Of particular interest is a cycle of treatment with a compound of
the present invention that, when administered transiently as
described herein, restores T cell function. For example, a
therapeutically effective dose or amount of a compound of the
present invention may increase CAR-T cell expression of one or more
of POLDIP2, GSTK1, and STMN2, decrease CAR-T cell expression of one
or more GZMB, MAPRE2, NAMPT, and SIGMAR1, decrease expression of
PD-1, TIM-3, and LAG-3, improve maintenance of memory markers
(e.g., CD62L or CCR7), prevent apoptosis, decrease secretion of
IL-2 and other cytokines, and increase secretion of IL-2 and other
cytokines following transient treatment with such a compound and
subsequent clearance of compound.
[0116] In certain embodiments, multiple therapeutically effective
doses of pharmaceutical compositions comprising one or more
compounds of the present invention, and/or one or more other
therapeutic agents, such as other drugs for treating T cell
exhaustion (e.g., tyrosine kinase inhibitors (e.g., dasatinib,
ponatinib) (e.g., anti-PD-1 checkpoint inhibitor, such as
nivolumab), or other medications used to treat a subject for an
infection or disease associated with T cell exhaustion (e.g.,
antiviral, antibiotic, or anti-cancer drugs and therapies,
including adoptive T cell therapies) will be administered. The
pharmaceutical compositions of the present invention are typically,
although not necessarily, administered orally, via injection
(subcutaneously, intravenously, or intramuscularly), by infusion,
or locally. Additional modes of administration are also
contemplated, such as topical, intralesion, intracerebral,
intracerebroventricular, intraparenchymatous, pulmonary, rectal,
transdermal, transmucosal, intrathecal, pericardial,
intra-arterial, intraocular, intraperitoneal, and so forth.
[0117] The pharmaceutical preparation can be in the form of a
liquid solution or suspension immediately prior to administration,
but may also take another form such as a syrup, cream, ointment,
tablet, capsule, powder, gel, matrix, suppository, or the like. The
pharmaceutical compositions comprising one or more compounds of the
present invention and other agents may be administered using the
same or different routes of administration in accordance with any
medically acceptable method known in the art.

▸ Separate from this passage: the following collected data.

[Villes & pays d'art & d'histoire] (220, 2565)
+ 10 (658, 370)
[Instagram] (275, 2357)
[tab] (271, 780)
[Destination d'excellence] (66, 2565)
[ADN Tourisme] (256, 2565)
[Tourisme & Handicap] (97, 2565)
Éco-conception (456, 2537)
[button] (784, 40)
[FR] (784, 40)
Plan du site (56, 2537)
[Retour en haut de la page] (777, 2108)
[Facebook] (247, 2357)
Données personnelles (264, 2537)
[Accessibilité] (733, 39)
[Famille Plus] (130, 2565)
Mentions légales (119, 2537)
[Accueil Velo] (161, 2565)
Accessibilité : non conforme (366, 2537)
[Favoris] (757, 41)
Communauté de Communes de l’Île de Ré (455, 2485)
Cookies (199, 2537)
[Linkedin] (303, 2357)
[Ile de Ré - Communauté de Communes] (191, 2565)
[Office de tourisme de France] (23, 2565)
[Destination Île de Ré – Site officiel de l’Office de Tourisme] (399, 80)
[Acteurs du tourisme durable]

[0118] In another embodiment, the pharmaceutical compositions
comprising one or more compounds of the present invention and/or
other agents are administered prophylactically, e.g., to prevent T
cell exhaustion. Such prophylactic uses will be of particular value
for subjects with a chronic infection or cancer, who are at risk of
developing T cell exhaustion.
[0119] In another embodiment of the invention, the pharmaceutical
compositions comprising one or more compounds of the present
invention and/or other agents are in a sustained-release
formulation, or a formulation that is administered using a
sustained-release device. Such devices are well known in the art,
and include, for example, transdermal patches, and miniature
implantable pumps that can provide for drug delivery over time in a
continuous, steady-state fashion at a variety of doses to achieve a
sustained-release effect with a non-sustained-release
pharmaceutical composition.
[0120] The invention also provides a method for administering a
conjugate comprising a compound of the present invention as
provided herein to a patient suffering from a condition that is
responsive to treatment with a compound of the present invention
contained in the conjugate or composition. The method comprises
administering, via any of the herein described modes, a
therapeutically effective amount of the conjugate or drug delivery
system, preferably provided as part of a pharmaceutical
composition. The method of administering may be used to treat any
condition that is responsive to treatment with compound of the
present invention. More specifically, the pharmaceutical
compositions herein are effective in treating T cell
exhaustion.
[0121] Those of ordinary skill in the art will appreciate which
conditions a compound of the present invention can effectively
treat. The actual dose to be administered will vary depending upon
the age, weight, and general condition of the subject as well as
the severity of the condition being treated, the judgment of the
health care professional, and conjugate being administered.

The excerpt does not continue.